Instructions to follow
Collect every line of the listing below that contains the string "want", copying each line in full. Matching is case-sensitive.

Listed entries

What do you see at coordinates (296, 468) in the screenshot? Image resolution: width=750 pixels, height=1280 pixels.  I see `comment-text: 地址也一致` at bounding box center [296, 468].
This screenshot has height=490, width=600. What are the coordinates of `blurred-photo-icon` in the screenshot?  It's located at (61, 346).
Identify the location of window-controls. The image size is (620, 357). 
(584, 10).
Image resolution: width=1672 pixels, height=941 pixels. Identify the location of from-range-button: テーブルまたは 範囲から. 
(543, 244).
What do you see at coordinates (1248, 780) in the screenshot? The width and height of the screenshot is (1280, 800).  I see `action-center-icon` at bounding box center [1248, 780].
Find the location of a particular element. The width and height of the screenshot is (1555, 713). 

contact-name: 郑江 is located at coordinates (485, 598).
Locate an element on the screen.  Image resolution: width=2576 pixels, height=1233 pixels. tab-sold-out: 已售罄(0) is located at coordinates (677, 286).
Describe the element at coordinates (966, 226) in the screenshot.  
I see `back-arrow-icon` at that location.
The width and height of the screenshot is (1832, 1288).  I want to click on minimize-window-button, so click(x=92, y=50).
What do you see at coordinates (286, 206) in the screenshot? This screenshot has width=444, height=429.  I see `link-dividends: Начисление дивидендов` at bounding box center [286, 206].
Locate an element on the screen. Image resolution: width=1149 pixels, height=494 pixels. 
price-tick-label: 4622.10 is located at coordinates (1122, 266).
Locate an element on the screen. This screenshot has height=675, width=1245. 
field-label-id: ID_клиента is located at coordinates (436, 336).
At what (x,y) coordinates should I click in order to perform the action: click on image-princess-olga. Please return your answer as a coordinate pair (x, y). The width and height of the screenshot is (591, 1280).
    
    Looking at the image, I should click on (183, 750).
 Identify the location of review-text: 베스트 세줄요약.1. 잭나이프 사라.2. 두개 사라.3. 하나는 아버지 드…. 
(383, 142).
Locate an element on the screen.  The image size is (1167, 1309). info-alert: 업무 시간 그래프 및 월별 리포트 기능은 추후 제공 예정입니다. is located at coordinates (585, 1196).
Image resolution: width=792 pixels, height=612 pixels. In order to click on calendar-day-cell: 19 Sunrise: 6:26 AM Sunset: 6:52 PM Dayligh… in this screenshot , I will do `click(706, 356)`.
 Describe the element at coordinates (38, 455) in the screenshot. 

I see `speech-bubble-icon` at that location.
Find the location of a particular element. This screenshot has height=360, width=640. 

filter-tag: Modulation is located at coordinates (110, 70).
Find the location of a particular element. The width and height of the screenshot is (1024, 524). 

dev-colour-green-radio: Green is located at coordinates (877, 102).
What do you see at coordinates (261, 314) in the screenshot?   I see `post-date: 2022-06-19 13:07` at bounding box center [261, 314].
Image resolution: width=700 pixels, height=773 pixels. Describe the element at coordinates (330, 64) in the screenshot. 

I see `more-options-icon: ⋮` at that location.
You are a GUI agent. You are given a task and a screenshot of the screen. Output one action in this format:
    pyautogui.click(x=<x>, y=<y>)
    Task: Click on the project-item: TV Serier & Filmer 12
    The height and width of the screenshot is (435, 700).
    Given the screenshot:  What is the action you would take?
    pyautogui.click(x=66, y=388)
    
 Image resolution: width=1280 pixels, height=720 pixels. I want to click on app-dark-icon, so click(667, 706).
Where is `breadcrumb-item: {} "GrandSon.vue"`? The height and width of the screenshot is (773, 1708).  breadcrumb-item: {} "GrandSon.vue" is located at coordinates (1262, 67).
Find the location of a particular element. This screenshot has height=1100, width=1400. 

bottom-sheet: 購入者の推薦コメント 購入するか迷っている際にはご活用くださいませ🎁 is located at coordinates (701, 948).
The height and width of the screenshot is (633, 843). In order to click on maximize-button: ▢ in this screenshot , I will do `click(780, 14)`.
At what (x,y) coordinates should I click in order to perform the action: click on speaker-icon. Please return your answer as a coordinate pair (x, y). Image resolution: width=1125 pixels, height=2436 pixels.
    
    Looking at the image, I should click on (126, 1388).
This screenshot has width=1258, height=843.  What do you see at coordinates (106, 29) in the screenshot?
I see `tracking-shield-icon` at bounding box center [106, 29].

Reply
The width and height of the screenshot is (1832, 1288).  I want to click on minimize-window-button, so click(x=92, y=50).
 Image resolution: width=1280 pixels, height=720 pixels. I want to click on app-dark-icon, so click(667, 706).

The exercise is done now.